* What you will do:
Select each of the lines below that contains the string "Viewport", matching case exactly, and copy them out.

▶

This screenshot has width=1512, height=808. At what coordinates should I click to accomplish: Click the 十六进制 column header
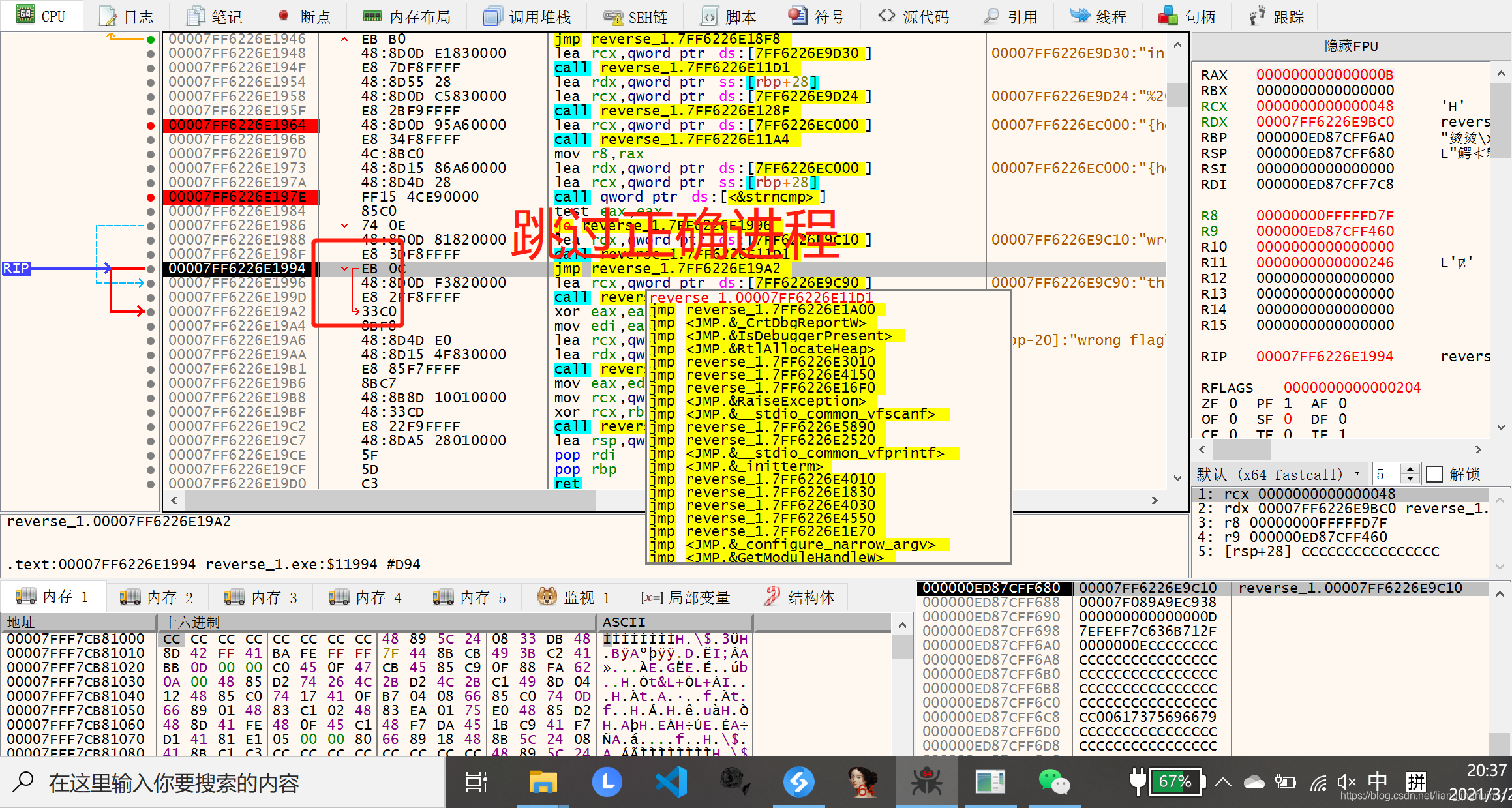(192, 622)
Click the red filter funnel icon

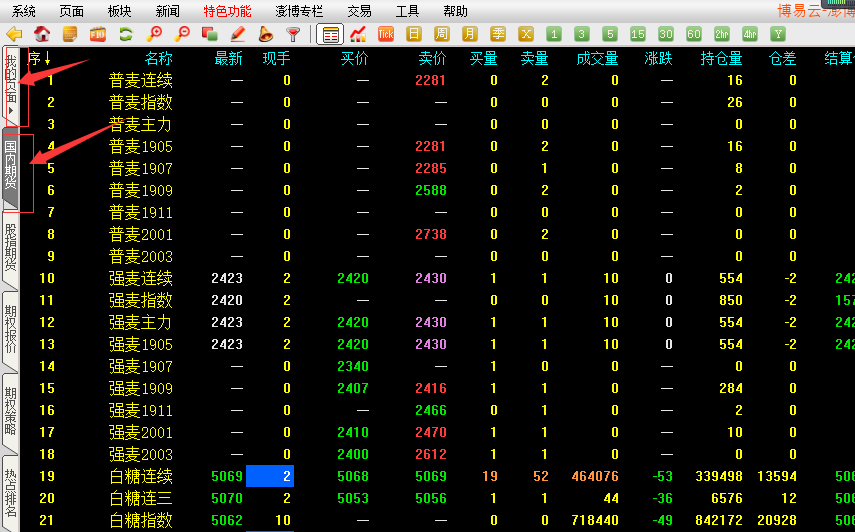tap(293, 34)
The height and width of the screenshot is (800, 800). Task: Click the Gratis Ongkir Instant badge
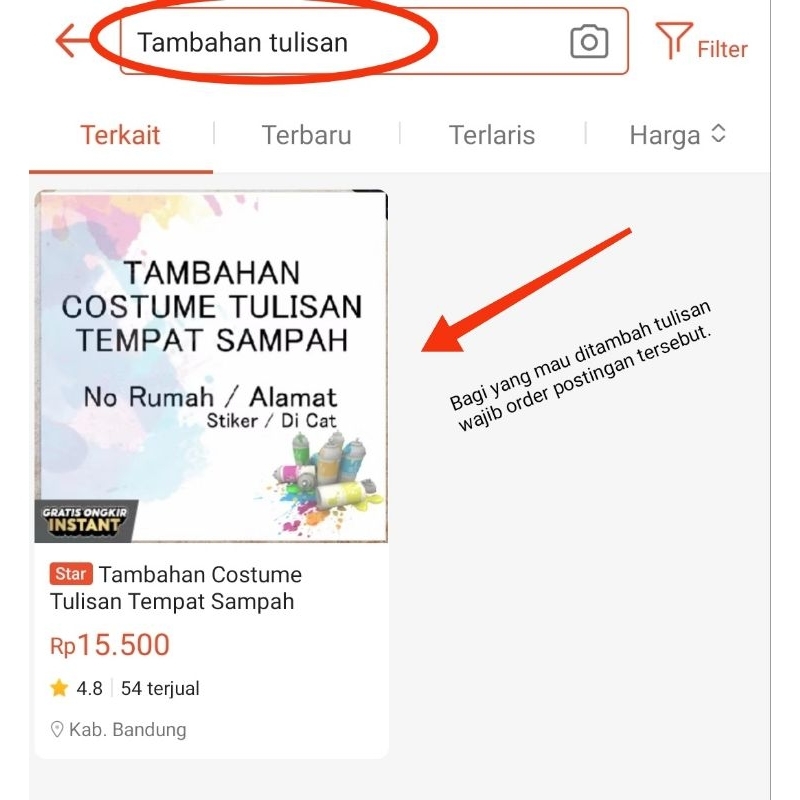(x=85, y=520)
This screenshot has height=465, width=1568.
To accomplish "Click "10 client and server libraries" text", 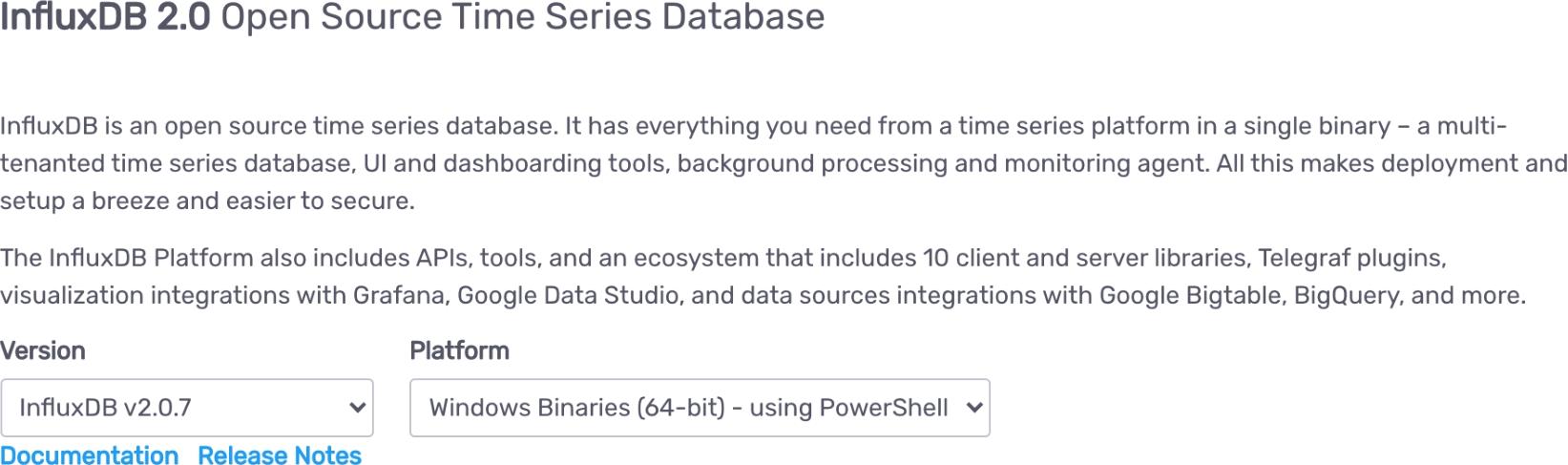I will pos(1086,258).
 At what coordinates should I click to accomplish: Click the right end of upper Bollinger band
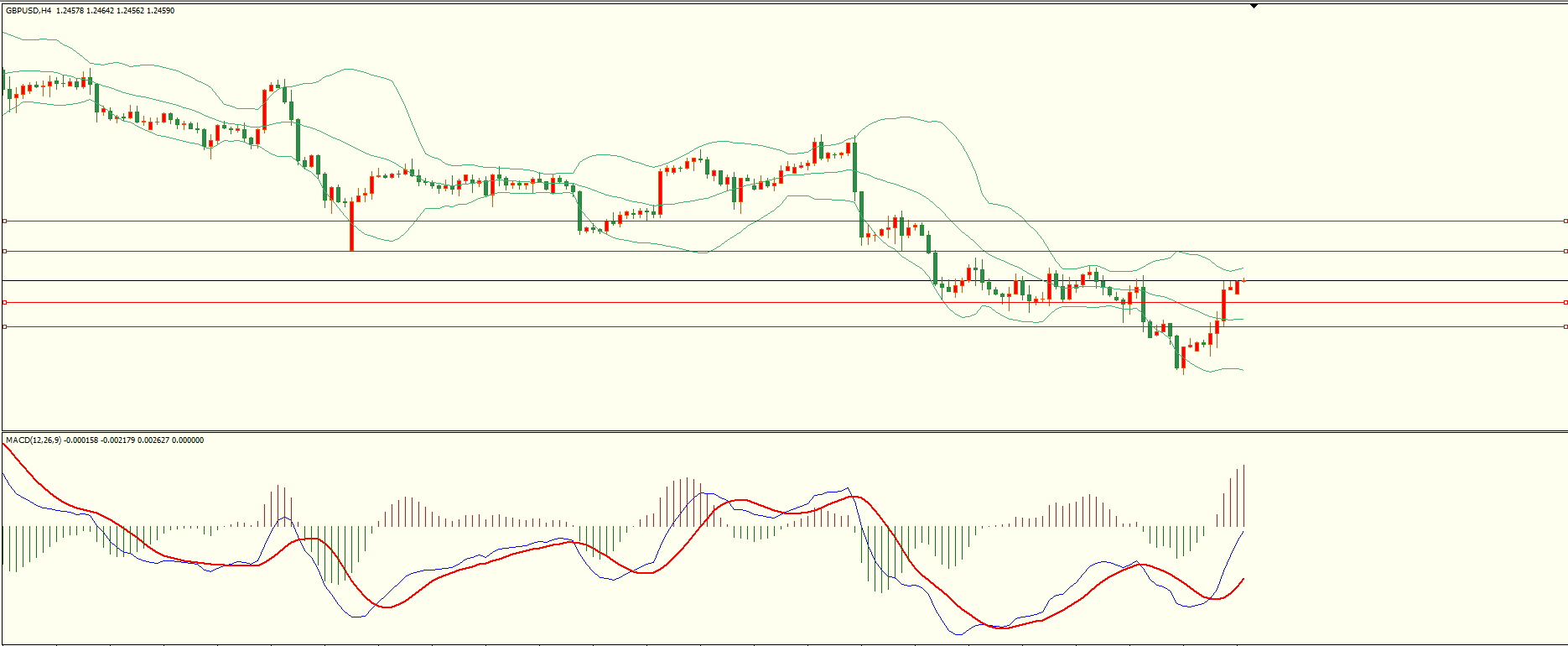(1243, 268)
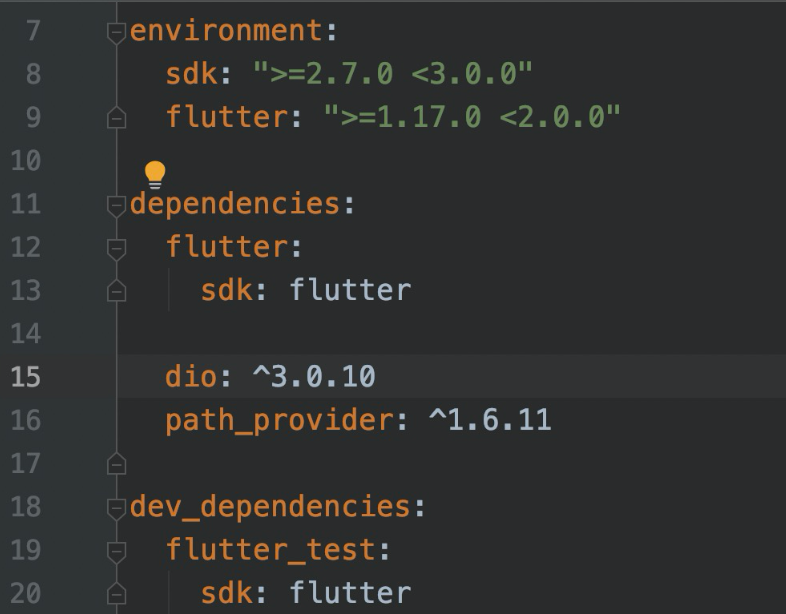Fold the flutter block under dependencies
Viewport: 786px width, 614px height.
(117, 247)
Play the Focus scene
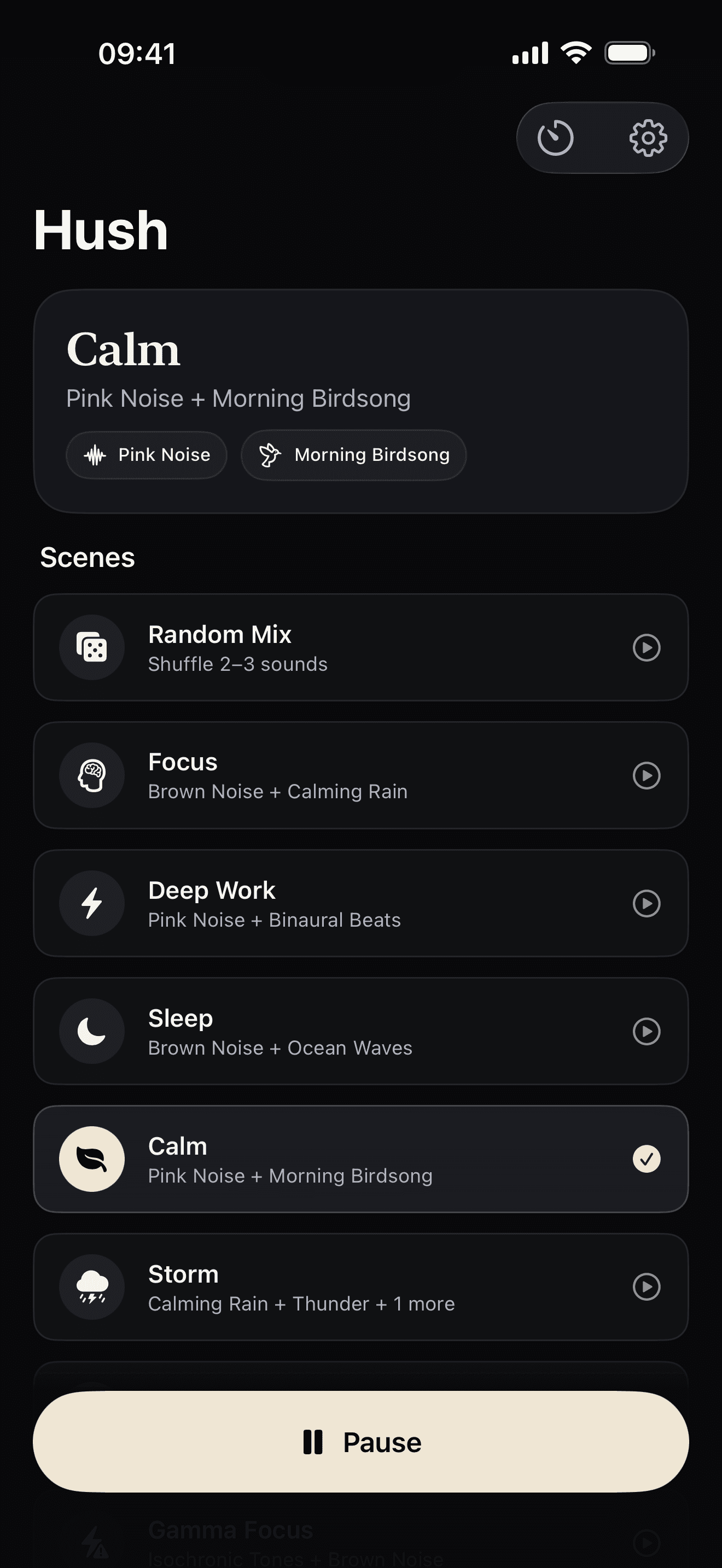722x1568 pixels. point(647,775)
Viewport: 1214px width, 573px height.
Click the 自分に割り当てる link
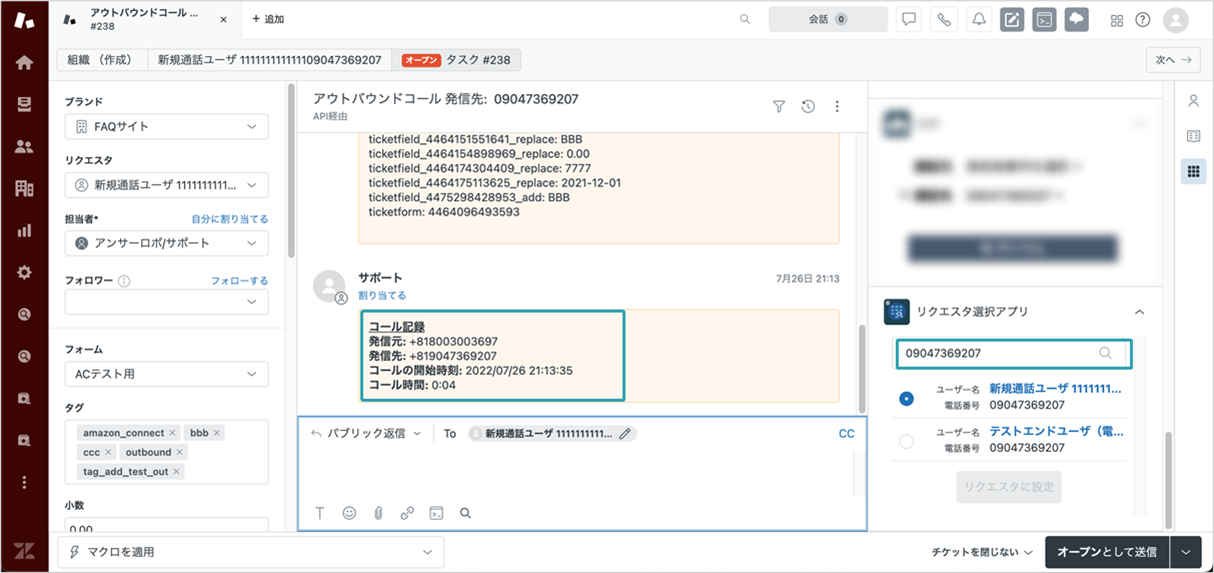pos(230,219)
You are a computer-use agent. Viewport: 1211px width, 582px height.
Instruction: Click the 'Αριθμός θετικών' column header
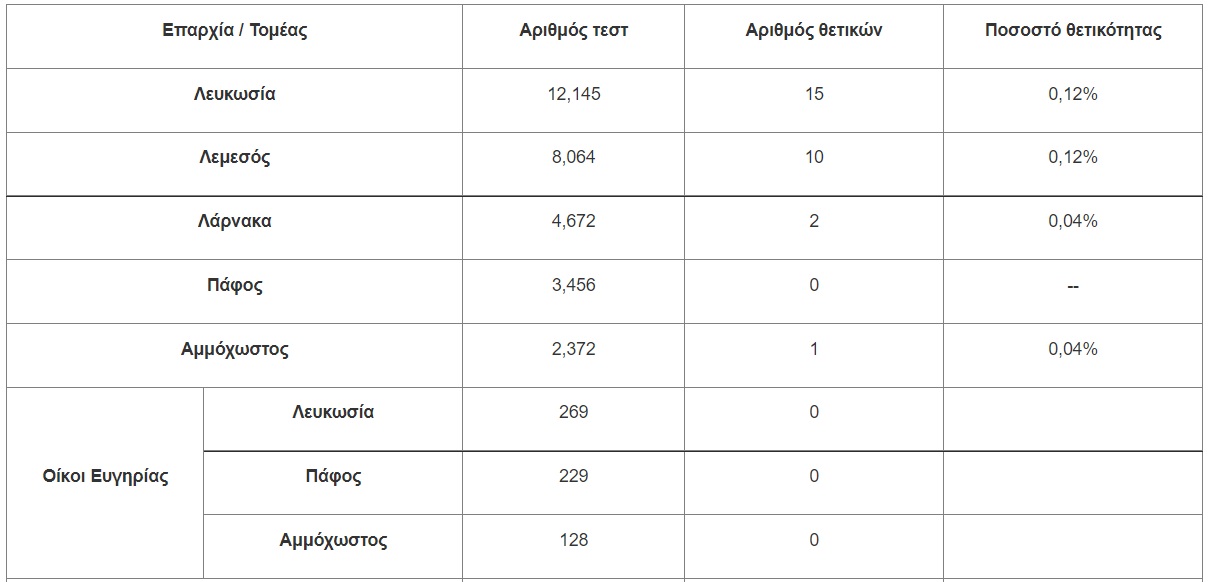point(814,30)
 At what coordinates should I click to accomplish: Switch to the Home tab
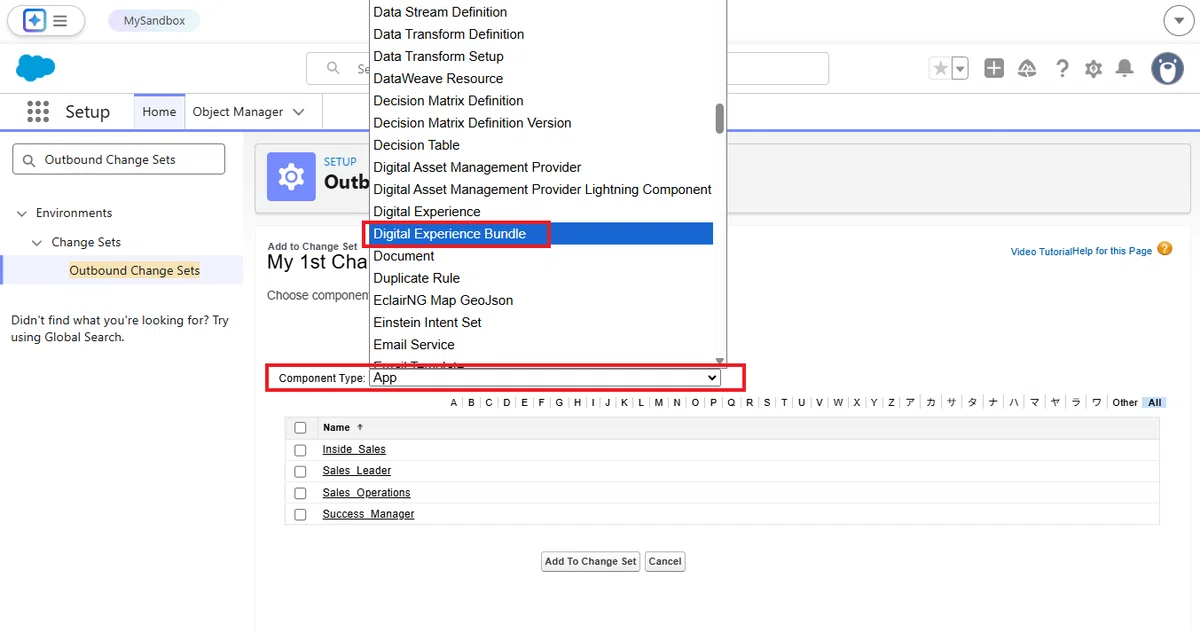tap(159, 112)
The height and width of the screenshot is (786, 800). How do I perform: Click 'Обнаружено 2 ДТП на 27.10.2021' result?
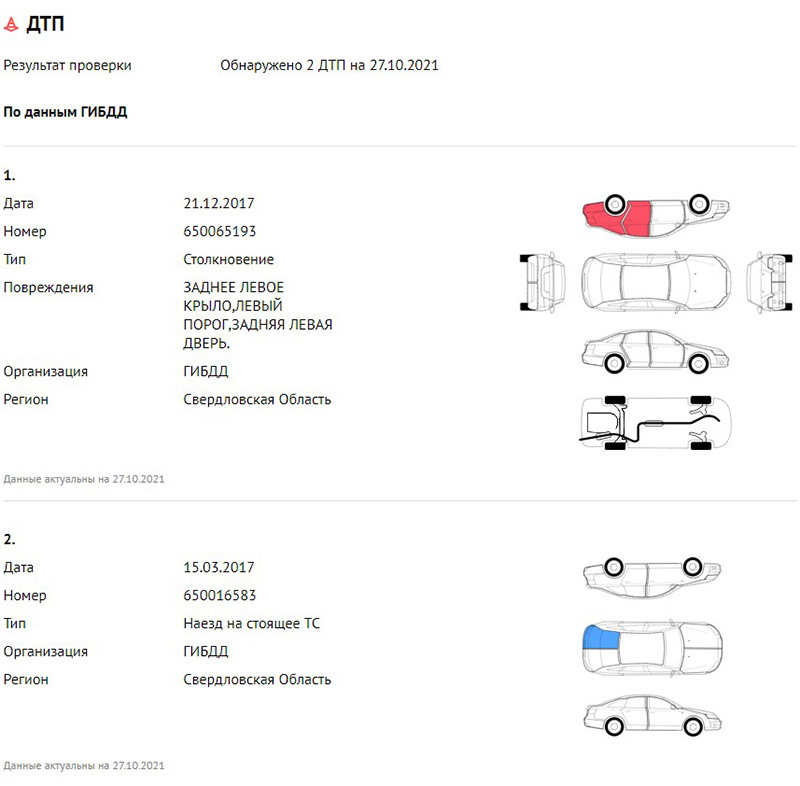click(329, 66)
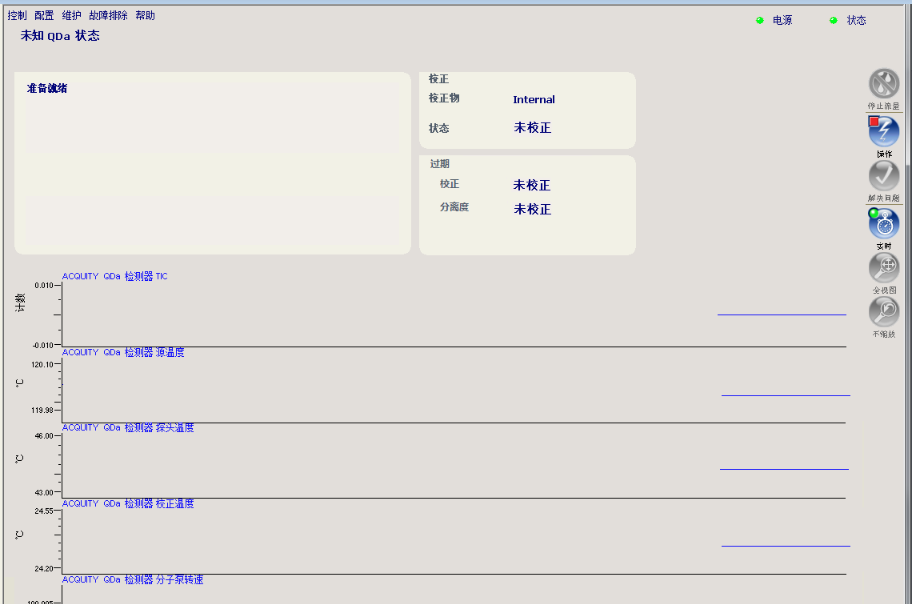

◀

* Result of this exercise:
Viewport: 786px width, 614px height.
Viewport: 1214px width, 573px height.
You are a computer-use agent. Viewport: 1211px width, 582px height.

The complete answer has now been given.